WHAT TO WORK ON
(1) Can you echo the entries word for word, starting with the line that contains "Select preview row 4 starting with 821" and going on through the line that contains "coord(396,42)"?
(2) Could you carry the patent text on blade server processor cards forward from its final sentence?

SELECTED TEXT
<<<<

PROCESSOR CARD FOR BLADE SERVER AND PROCESS.

Description

FIELD OF THE INVENTION

The invention generally relates to a system and process for a processor accessing main memory, and more particularly to a system and process in a blade server for multiple processors accessing main memory.

BACKGROUND OF THE INVENTION

Blade servers with multiple processors (e.g., central processing units) per blade (card) are becoming increasingly popular as servers for commercial, scientific, and personal computing applications. The small form factor (e.g., 1 U) of such blades combined with the low power dissipation and high performance make these blade servers attractive for almost any computing application. Typically, a blade includes, e.g., two (2) processors and associated memory (e.g., DDR/RAMBUS, etc.) and south bridge chips for interfacing with external world, e.g., Ethernet, EPROM, USB, PCI Express, RAID, SCSI, SATA, Firewire, etc.

On typical blades, such as the 1 U blade, each processor can directly access a predefined number of associated discrete memory units, e.g., ten (10) 256 MB memory elements. However, in some instances, a processor may have a need for more memory than that allotted to it, whereas in other instances a processor may not require all the memory associated with it.

Component size and power dissipation are ever-present design considerations in computing architecture. The negative effects of increased physical size and power dissipation are compounded on a dual processor blade where each processor has dedicated memory. With area and power being a premium in these blades, efficient design is increasingly difficult.

For example, processors, e.g., the IBM STI cell processor, have enormous compute power, they are able to solve large problems, which require a large memory footprint that directly translates into mounting several memory units, e.g., dynamic random access memory (DRAM), dual inline memory modules (DIMMs), etc., on a 1 U blade. However, by increasing the number of modules, space becomes a premium due to the fixed dimensions of the 1 U blade. Moreover, heat dissipation problems likewise increase as more modules are added. Thus, this problem results in a relatively small ratio of memory capacity to compute power for a 1 U blade.

Moreover, as some processors may not require all their associated memory, this unused memory is essentially standing idle and is wasting the precious space on the blade.

>>>>

PROVIDED RECORDS
<<<<

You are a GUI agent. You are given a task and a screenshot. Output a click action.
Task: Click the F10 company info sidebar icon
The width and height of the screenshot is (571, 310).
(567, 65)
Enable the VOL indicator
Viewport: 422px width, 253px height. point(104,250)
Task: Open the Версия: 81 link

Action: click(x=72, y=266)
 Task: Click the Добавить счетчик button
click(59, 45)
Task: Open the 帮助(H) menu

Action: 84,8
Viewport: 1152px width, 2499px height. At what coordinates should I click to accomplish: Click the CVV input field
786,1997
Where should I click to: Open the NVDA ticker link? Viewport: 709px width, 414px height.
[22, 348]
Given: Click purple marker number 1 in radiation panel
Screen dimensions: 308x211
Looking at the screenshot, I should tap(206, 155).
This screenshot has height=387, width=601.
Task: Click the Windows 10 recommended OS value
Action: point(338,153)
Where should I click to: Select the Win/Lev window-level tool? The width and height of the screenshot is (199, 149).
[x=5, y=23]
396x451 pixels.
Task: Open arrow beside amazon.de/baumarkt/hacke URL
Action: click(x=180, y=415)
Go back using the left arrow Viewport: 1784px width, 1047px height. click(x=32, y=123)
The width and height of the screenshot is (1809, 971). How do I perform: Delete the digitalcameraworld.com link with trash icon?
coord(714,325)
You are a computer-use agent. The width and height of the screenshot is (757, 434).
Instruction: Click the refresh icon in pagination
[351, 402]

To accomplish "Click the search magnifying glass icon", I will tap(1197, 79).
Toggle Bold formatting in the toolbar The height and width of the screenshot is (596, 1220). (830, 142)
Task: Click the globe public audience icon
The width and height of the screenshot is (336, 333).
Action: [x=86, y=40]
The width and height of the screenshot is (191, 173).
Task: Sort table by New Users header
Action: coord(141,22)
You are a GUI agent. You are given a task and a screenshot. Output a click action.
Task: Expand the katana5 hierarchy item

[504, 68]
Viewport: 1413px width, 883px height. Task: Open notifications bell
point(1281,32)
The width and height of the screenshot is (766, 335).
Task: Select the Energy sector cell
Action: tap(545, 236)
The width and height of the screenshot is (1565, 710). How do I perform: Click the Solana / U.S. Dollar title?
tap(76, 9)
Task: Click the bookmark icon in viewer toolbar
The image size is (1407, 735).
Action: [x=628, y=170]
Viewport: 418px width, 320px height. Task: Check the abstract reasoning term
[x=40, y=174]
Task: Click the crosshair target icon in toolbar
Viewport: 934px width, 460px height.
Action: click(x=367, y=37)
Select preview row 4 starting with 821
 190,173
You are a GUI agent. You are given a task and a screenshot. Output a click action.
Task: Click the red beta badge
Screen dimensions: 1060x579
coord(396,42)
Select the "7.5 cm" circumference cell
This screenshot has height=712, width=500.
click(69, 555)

>>>>

RESPONSES TO THE EXERCISE
(1)
Select preview row 4 starting with 821
 190,173
You are a GUI agent. You are given a task and a screenshot. Output a click action.
Task: Click the red beta badge
Screen dimensions: 1060x579
coord(396,42)

(2)
SUMMARY OF THE INVENTION

According to an aspect of the invention, a system includes a processor card containing at least two processors, and a memory card containing at least two memory units. At least one memory unit is associated with each processor. A controller dynamically allocates memory in the at least two memory units to the at least two processors.

In another aspect of the invention, a process of partitioning main memory between at least two processors in a blade server system includes receiving a request for specified sized memory from a first processor, communicating with a memory controller of another processor, and confirming to the first processor an allocation of space in the main memory associated with the another processor.

According to another aspect of the invention, a computer system includes a first processor and a second processor, main memory, and a controller to dynamically allocate the main memory to the at least two processors.

BRIEF DESCRIPTION OF THE DRAWINGS

FIG. 1 shows a system for communication between processors and a main memory according to aspects of the invention;

FIG. 2 shows a flow diagram of the process showing dynamic allocation of memory in accordance with aspects of the invention; and

FIG. 3 shows a flow diagram of the process showing handling of read/write requests in accordance with aspects of the invention.

DETAILED DESCRIPTION OF EMBODIMENTS OF THE INVENTION

The invention is directed to system and process for communication between memory and processors in a blade server. Implementations of the invention include a memory blade communicating with a compute blade, e.g., through an interface/link, e.g., a peripheral component interconnect (PCI) express interface or another memory I/O bus, in order to dynamically partition main memory on the memory blade.

FIG. 1 shows a system 10 according to aspects of the invention. System 10 includes a compute (processor) blade (card) 20 and a memory blade (card) 30. Compute blade 20 includes a plurality of processors, e.g., two processors 21 and 22. However, the number of processors on the card can be any number defined by a customer, as long as blade dimensions and heat dissipation requirements are considered. Each processor has an associated direct attached memory 23 and 24, e.g., a 512 MB local memory, respectively, that is directly accessible by the respective processor to which it is associated. Moreover, processors 21 and 22 can be coupled to communicate with each other.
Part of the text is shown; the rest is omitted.